Open Source AI4 min read

OpenAI delays GPT-5.6 after Trump administration request

OpenAI will stage a limited enterprise preview of GPT-5.6 while the Trump administration approves customer access on a case-by-case basis.

The Brieftide

TL;DR

  • 01OpenAI will stage a limited enterprise preview of GPT-5.6 while the Trump administration approves customer access on a case-by-case basis.
  • 02OpenAI will delay a wide release of GPT-5.6 and instead offer the model in a limited enterprise preview after a request from the Trump administration, company leadership said on June 25, 2026.
  • 03Sam Altman told employees in a company Q&A that access will be granted only to a small group of enterprise customers while the government approves individual customer requests.

OpenAI will delay a wide release of GPT-5.6 and instead offer the model in a limited enterprise preview after a request from the Trump administration, company leadership said on June 25, 2026. Sam Altman told employees in a company Q&A that access will be granted only to a small group of enterprise customers while the government approves individual customer requests.

What did OpenAI announce about GPT-5.6?

OpenAI will release GPT-5.6 in a limited preview for a small set of enterprise customers, with the Trump administration approving customer access on a case-by-case basis. Sam Altman communicated the plan to employees in a company Q&A, and the arrangement was described as compliance with a federal government request.

The company will not open GPT-5.6 to a broad customer base at launch. During the preview period, federal approval will determine which customers receive access, rather than an unconditional public rollout.

How does this compare to actions against Anthropic?

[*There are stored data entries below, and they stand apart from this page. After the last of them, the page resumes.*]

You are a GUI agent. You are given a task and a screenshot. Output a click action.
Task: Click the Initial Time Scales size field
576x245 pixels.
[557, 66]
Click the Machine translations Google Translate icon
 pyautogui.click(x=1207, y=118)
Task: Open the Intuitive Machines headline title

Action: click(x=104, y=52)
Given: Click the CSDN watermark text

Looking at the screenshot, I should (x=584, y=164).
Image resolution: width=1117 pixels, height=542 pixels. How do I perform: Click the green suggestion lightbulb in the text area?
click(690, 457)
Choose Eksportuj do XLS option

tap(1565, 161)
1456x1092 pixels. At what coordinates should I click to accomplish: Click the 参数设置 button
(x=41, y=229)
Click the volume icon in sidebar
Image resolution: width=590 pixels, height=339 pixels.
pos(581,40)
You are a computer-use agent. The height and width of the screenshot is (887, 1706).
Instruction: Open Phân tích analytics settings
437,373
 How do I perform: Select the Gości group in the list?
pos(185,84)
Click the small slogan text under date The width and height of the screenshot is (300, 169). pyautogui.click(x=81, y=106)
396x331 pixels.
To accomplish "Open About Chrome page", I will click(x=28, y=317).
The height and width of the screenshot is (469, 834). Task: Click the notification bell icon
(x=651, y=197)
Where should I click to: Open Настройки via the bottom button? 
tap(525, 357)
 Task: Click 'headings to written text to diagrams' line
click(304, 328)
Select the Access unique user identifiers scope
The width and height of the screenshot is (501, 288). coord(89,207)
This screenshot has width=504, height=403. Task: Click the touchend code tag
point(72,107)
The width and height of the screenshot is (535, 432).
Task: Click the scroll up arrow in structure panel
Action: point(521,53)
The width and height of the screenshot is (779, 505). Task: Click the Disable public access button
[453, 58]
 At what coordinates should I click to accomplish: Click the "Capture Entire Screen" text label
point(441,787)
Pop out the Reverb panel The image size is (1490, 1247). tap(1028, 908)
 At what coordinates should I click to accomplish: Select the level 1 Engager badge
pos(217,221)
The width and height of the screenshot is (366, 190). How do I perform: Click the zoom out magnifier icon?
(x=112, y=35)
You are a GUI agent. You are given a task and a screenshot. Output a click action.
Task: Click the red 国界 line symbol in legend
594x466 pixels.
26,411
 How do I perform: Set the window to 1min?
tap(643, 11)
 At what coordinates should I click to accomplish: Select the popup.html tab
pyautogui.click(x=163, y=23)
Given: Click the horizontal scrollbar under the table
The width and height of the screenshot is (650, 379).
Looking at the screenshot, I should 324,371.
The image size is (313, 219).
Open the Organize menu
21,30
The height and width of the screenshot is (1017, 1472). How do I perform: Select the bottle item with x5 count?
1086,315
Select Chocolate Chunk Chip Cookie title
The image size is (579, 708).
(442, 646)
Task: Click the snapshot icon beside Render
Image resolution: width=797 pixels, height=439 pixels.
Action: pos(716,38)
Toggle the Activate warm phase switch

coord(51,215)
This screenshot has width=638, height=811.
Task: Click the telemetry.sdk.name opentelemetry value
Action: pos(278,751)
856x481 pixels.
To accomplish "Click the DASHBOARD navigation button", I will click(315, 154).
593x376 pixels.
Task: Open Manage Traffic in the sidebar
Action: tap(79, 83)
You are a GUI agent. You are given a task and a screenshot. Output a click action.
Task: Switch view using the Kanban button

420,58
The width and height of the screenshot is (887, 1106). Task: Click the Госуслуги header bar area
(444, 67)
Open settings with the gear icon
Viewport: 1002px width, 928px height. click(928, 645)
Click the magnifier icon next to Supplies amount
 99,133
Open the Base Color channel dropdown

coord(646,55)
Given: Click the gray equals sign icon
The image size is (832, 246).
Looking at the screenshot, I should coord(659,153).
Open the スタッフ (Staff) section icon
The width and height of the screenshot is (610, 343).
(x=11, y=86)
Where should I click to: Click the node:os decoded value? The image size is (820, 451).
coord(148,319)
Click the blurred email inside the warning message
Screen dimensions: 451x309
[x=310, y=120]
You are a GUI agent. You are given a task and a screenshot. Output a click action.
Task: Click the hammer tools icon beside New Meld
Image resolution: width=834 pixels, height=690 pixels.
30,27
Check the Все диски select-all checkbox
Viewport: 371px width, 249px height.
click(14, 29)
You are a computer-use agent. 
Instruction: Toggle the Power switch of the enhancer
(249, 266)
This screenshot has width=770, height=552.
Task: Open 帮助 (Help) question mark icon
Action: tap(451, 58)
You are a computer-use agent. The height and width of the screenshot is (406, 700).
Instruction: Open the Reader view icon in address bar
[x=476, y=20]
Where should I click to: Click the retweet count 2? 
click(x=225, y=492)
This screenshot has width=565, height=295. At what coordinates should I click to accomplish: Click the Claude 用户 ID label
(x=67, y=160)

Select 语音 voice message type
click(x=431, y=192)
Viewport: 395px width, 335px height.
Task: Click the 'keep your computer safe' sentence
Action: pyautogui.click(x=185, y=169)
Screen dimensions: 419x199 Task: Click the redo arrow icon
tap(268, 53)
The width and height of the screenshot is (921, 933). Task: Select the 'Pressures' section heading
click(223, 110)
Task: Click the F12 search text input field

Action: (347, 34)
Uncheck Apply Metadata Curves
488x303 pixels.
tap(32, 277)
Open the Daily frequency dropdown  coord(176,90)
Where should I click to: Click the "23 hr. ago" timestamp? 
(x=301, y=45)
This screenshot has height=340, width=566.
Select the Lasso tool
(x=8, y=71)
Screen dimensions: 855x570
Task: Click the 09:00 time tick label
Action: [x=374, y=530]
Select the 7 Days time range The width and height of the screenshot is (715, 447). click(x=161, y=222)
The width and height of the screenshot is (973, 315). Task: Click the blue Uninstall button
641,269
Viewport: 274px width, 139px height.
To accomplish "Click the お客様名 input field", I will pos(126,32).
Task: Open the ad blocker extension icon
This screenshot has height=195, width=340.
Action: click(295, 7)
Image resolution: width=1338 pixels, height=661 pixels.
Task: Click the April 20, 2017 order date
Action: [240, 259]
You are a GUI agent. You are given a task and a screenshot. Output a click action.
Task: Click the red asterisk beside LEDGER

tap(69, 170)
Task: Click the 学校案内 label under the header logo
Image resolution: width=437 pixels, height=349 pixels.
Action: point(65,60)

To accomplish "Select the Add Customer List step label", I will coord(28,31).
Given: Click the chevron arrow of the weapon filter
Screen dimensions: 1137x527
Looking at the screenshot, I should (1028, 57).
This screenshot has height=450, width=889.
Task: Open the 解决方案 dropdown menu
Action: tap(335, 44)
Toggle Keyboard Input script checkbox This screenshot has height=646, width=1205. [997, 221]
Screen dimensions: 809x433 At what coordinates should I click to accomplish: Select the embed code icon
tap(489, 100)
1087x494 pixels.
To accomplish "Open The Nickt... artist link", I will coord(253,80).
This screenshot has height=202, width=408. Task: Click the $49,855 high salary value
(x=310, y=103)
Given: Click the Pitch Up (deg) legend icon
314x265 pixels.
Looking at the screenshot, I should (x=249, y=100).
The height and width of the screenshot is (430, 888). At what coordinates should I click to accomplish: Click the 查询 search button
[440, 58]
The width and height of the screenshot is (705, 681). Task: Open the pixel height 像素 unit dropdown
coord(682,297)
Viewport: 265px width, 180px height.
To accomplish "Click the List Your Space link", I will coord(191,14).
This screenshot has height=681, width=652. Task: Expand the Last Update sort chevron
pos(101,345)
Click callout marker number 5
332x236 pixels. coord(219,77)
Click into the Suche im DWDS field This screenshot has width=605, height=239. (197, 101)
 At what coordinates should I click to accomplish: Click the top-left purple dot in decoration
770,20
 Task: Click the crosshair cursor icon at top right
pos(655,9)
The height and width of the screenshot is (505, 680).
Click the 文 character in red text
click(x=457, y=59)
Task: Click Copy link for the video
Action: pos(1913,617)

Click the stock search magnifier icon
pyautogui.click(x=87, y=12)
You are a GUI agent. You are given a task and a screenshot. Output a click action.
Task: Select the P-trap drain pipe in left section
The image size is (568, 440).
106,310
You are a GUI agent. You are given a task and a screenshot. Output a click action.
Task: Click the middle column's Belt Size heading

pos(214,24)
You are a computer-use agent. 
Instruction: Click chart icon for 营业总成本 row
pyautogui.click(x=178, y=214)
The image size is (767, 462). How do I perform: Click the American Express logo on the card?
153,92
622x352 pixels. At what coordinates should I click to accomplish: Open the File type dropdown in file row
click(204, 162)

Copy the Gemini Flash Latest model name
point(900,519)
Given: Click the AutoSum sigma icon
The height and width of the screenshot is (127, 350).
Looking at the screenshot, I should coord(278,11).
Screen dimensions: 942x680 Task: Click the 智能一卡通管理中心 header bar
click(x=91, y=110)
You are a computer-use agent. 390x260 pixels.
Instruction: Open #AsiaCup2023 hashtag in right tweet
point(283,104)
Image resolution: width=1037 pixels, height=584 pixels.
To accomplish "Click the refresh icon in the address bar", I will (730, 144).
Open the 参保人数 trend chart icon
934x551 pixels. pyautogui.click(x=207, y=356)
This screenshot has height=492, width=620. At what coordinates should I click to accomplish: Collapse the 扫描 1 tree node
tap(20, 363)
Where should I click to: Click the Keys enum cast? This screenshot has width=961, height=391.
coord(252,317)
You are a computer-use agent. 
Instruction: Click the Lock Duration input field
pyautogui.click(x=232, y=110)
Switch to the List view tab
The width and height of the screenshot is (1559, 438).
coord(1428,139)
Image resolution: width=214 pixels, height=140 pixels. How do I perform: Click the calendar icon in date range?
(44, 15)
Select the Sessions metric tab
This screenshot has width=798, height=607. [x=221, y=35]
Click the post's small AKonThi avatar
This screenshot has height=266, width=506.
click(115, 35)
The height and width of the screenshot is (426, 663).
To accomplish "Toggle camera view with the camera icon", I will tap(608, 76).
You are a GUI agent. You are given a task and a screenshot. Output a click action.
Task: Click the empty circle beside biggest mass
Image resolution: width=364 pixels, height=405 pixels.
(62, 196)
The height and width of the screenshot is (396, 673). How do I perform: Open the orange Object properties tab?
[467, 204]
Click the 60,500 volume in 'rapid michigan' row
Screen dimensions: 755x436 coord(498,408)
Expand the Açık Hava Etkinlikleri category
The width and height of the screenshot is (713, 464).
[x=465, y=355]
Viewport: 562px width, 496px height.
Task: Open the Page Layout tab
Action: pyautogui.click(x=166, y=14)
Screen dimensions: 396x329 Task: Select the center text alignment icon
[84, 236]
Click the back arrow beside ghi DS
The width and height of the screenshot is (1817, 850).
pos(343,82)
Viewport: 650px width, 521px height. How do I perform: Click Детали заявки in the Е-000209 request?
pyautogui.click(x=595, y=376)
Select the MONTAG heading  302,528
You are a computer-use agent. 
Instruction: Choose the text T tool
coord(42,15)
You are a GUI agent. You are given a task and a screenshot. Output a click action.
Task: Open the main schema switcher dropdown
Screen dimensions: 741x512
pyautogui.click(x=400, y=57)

The OpenAI arrangement is more permissive than the directive the Trump administration issued to Anthropic earlier in June 2026. That directive required Anthropic to suspend access to its Mythos 5 and Fable 5 models and prohibited "foreign nationals" from accessing the technology, a markedly stricter measure than the case-by-case approvals described for OpenAI.

OpenAI’s staged preview keeps some access open for enterprise customers, while the Anthropic action involved an ultimatum to suspend access entirely for certain users. The primary difference is that OpenAI’s preview relies on government approvals per customer, whereas Anthropic faced a suspension tied to nationality restrictions.

Why it matters

The federal request and the differing treatments of OpenAI and Anthropic show how the government is shaping which companies can distribute cutting-edge models and under what conditions. NIH-style, case-by-case approvals concentrate gatekeeping power in regulatory hands and create uneven market constraints between firms. This will affect enterprise adoption strategies, partner contracts and international access to advanced models.

What to watch

Watch whether the administration formalizes case-by-case approval criteria and whether other providers receive similar, more permissive treatment. Also watch how many enterprise customers OpenAI names for the GPT-5.6 preview and whether the preview’s approval process becomes a model for future releases.

Specific source-attributed fact: the company announcement was dated June 25, 2026, and the Anthropic actions referenced occurred "earlier this month," including restrictions on Mythos 5 and Fable 5 and the export control directive barring "foreign nationals."

June 2026 sequence: GPT-5.6 preview and Anthropic restrictions
  1. June 2026
    Anthropic ultimatum and export control

    Earlier in June 2026 the Trump administration required Anthropic to suspend access to Mythos 5 and Fable 5 and issued an export control directive barring "foreign nationals" from accessing the technology.

  2. June 25, 2026
    OpenAI announces limited GPT-5.6 preview

    Sam Altman told employees that OpenAI will release GPT-5.6 in a limited enterprise preview and comply with a federal request to have the government approve customer access on a case-by-case basis.